Is Virtual Physical Therapy a Placebo? Similar to what Christopher Columbus did in Jamaica

THE DANGER OF POORLY TRIAGING MUSCULOSKELETAL PATIENTS

By Ali Alhimiri, MD CEO, Founder at Modus

A total lunar eclipse occurred on 1 March 1504. During his fourth and last voyage, Christopher Columbus induced the inhabitants of Jamaica to continue provisioning him and his hungry men, successfully intimidating them by correctly predicting a total lunar eclipse for 1 March 1504

Musculoskeletal MSK Care

Simply put, 90% of MSK complaints are resolved in 90 Days CMAJ 2012, assuming we don’t cause harm with aggressive, unnecessary care.

Full disclosure: I think a placebo is a great option for care as long as it’s not harmful and it’s reasonably priced for the value it offers.

Properly caring for MSK patients requires a trained, experienced Physician to:

  1. Hands-on patients with complete in-person physical exams can be done by a physical therapist or trained Physician 
  2. Identifying the red flags (cancer, infections, etc.) and triaging them to the proper care promptly can be done by a physical therapist or trained Physician. 
  3. Reassuring the (90% of patients) that their condition is not serious and will resolve within weeks, Patients want to hear that from a doctor they trust. Otherwise, they will run to the ERs and Thoughtless care providers. 
  4. Treating patients with conservative nonsurgical care and using procedures/surgery when the benefits outweigh the harm, Only trained Physicians are qualified to do this.  

Predicting and preventing which patient will end up on the path to chronic pain and disability; only trained Physicians are qualified to do this.

Failure to adequately address one or more of the above duties will lead to “preventable / Mega catastrophic claims.” The 5% of MSK claims end up costing 50%. Triaging to the wrong level of care or the wrong doctor can lead to unnecessarily aggressive and harmful care.

So, virtual PT providers pitch to clients the “secret sauce” of technology, as well as coaches and physical therapists, to achieve the ultimate goal of surgical avoidance

They advertise digital exercise / physical therapy programs, offering those who suffer from pain the narrative that they can receive better or more cost-efficient physical therapy if trained therapists guide them through their mobile apps.

**EXCERPTED DATA:**
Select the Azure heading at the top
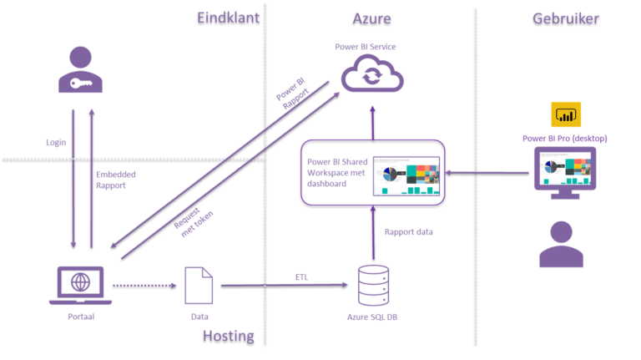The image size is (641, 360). click(x=371, y=18)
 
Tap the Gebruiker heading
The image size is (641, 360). click(x=565, y=18)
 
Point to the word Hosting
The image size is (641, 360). click(x=228, y=336)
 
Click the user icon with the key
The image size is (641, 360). click(x=80, y=70)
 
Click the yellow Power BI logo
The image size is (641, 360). click(x=565, y=114)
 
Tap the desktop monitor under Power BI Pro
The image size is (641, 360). click(x=565, y=171)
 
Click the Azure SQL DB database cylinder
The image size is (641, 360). click(x=372, y=285)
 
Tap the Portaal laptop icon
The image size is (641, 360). click(x=80, y=285)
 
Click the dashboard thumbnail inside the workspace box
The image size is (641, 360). click(x=405, y=174)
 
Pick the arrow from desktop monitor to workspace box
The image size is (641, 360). click(x=488, y=173)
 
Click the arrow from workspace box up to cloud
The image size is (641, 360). click(x=372, y=117)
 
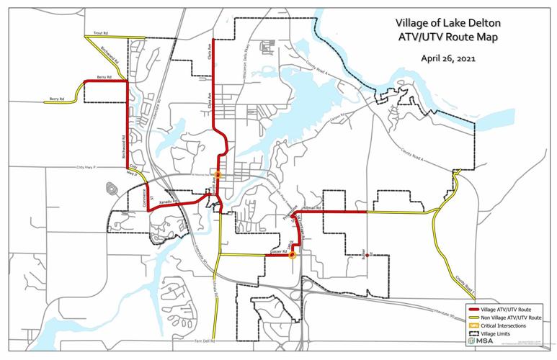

**WORK TO COMPLETE:**
a: From the virtual physical therapy article, return the passage starting with "4. Treating patients" and going on through "disability; only trained Physicians are qualified to do this.".
b: In the virtual physical therapy article, what share of MSK claims ends up costing 50%?

**EXERCISE RESULTS:**
a:
4. Treating patients with conservative nonsurgical care and using procedures/surgery when the benefits outweigh the harm, Only trained Physicians are qualified to do this.  

Predicting and preventing which patient will end up on the path to chronic pain and disability; only trained Physicians are qualified to do this.

b: 5% of MSK claims